In an oral statement during the hearing, the military court judge ordered Kilwe, who has been detained since December 27, 2020, to be released on March 6 to account for time served, according to Mustafe and Mohamed. Mustafe told CPJ that the prosecution protested the sentence as insufficient at the hearing and announced its intention to appeal.
“A military court has no business trying a journalist. The fact it proceeded to sentence Kilwe Adan Farah after stating there was a lack of evidence against him sets a very dangerous precedent for the treatment of journalists in Puntland,” said CPJ Sub-Saharan Africa Representative Muthoki Mumo. “Prosecutors must drop any efforts to prolong his detention through an appeal, and allow him to walk free and to do his job without hindrance.”
The five charges were: inciting others to commit an offense; inciting others to disobey the law; publication of false news; damaging official posters; and bringing the nation into contempt, according to Mustafe as well as statements from the Media Association of Puntland and the Mogadishu-based Somali Journalists Syndicate.
Kilwe was arrested after his news outlet reported on protests in Garowe, the capital of Puntland, as CPJ documented. Authorities held him for two weeks at an undisclosed location and prevented his family and legal counsel from visiting him until January 11, when he was transferred to Garowe Central Prison, as CPJ documented.

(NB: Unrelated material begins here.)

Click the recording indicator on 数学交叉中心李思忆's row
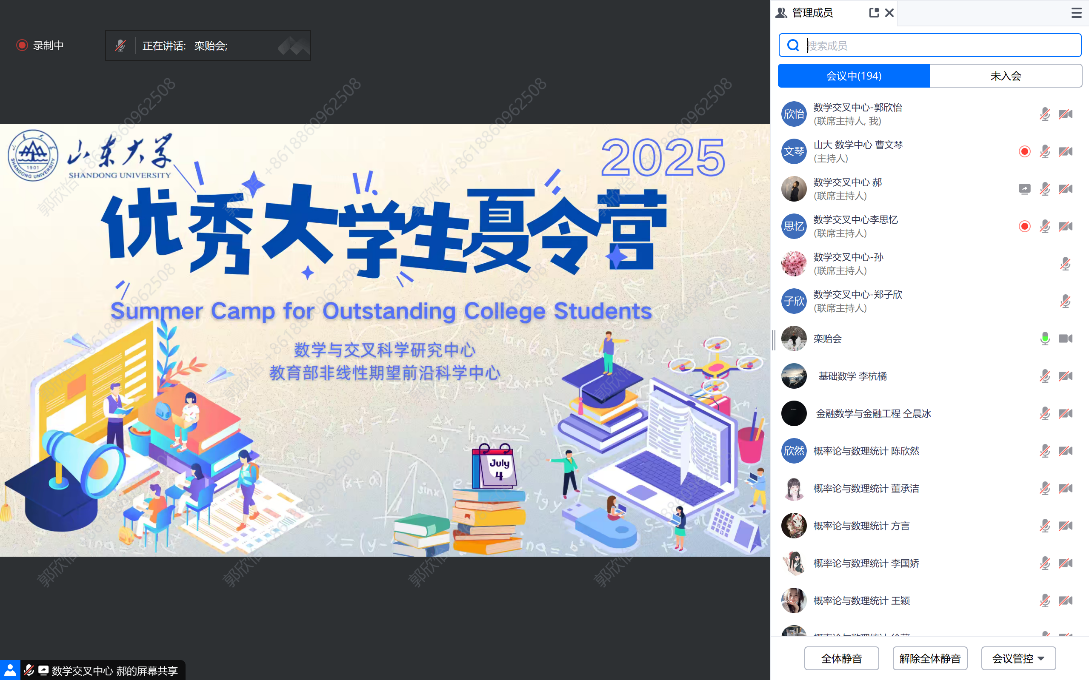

Officials initially accused Kilwe of murder, but last month prosecutors changed the case against Kilwe, dropping the murder charge and introducing the five new charges, according to the Media Association of Puntland and the Somali Journalists Syndicate.
Jama Deperani, the spokesperson of Puntland’s regional president, did not answer calls from CPJ or respond to a query sent via messaging app. An email sent to Puntland State House was also unanswered. CPJ was unable to immediately locate contact information for the military court in Puntland.